Outro exemplo bíblico que me vem à mente é o do profeta Jonas. Não é à toa que o profeta comprou o bilhete para Társis. Não se tratava apenas da manifestação corajosa de alguém dar um norte para a vida, diferente do norte dado por Deus. Há em Jonas uma disposição para fazer o que ele quer, porque há em Jonas, como em todos os homens, uma disposição para cair em tentação. Cair em tentação não é subverter nossa natureza. Pelo contrário, a verdadeira subversão está no cumprimento da vontade de Deus justamente quando as forças externas (tentações) e internas (vontades e desejos) são como uma correnteza que nos arrasta para longe da face do Senhor.

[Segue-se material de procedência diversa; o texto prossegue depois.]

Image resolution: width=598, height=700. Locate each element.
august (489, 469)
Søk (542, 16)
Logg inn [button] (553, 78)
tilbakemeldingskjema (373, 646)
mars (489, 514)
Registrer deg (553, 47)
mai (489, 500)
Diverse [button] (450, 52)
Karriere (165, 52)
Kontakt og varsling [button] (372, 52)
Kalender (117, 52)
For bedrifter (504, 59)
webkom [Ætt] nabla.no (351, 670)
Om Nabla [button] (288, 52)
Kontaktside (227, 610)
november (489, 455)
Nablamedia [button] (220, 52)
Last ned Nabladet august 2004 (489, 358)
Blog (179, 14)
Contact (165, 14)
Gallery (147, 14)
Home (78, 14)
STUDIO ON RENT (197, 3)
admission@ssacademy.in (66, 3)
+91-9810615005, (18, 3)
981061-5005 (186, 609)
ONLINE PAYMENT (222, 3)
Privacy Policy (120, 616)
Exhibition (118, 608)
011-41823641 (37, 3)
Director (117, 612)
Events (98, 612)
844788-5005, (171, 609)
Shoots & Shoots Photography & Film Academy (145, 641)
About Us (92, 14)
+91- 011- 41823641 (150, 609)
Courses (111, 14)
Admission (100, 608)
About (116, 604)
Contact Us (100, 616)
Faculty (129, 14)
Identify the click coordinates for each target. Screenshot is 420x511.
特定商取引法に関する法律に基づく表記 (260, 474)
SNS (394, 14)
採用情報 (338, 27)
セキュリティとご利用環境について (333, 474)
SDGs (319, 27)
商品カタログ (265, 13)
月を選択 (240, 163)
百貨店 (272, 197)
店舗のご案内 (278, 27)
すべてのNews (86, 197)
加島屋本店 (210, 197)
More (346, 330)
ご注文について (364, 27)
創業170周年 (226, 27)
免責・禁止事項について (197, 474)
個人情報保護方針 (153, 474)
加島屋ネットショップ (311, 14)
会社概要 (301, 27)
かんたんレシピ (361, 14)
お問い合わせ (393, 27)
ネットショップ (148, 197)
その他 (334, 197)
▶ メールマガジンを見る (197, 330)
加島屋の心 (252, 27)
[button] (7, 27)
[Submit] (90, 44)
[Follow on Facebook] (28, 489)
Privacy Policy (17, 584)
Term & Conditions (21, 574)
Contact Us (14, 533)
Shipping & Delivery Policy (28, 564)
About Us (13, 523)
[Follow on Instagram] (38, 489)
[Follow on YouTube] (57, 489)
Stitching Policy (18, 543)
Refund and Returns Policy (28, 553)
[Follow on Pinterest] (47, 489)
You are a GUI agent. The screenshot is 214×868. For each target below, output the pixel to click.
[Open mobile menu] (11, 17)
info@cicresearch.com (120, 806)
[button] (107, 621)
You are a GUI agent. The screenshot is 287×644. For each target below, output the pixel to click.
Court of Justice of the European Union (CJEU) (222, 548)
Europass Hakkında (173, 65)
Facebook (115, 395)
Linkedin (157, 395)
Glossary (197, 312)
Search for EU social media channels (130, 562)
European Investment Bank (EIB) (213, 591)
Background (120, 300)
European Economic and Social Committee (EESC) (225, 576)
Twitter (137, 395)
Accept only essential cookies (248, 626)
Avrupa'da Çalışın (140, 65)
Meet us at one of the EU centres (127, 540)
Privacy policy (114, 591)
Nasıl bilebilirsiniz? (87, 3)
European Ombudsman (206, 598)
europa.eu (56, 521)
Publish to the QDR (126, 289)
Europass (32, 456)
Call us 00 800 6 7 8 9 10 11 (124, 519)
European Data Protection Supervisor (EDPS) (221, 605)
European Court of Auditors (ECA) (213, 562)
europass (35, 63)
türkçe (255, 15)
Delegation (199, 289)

É preciso resistir as tentações e principalmente a “última tentação”. Você será mais tentado quando estiver prestes a realizar a sua missão do que quando estiver dando os primeiros passos! Jesus nos ensinou a vencer a tentação tanto no início como principalmente no fim, nos ensinando que resistir à Satã é se submeter à Deus. Como bem disse Dietrich Bonhoeffer, a vitória sobre a tentação conta com a capacidade de discernirmos a mão de Satã e a mão de Deus. Em suas palavras:

“Na tentação concreta do cristão, sempre é preciso distinguir a mão do diabo e a mão de Deus. Estão em jogo, portanto, a resistência e a submissão no lugar certo, ou, em outras palavras: a resistência contra o diabo só é possível na total submissão sob a mão de Deus.” [Tentação, São Leopoldo: Sinodal, 2003, p. 44]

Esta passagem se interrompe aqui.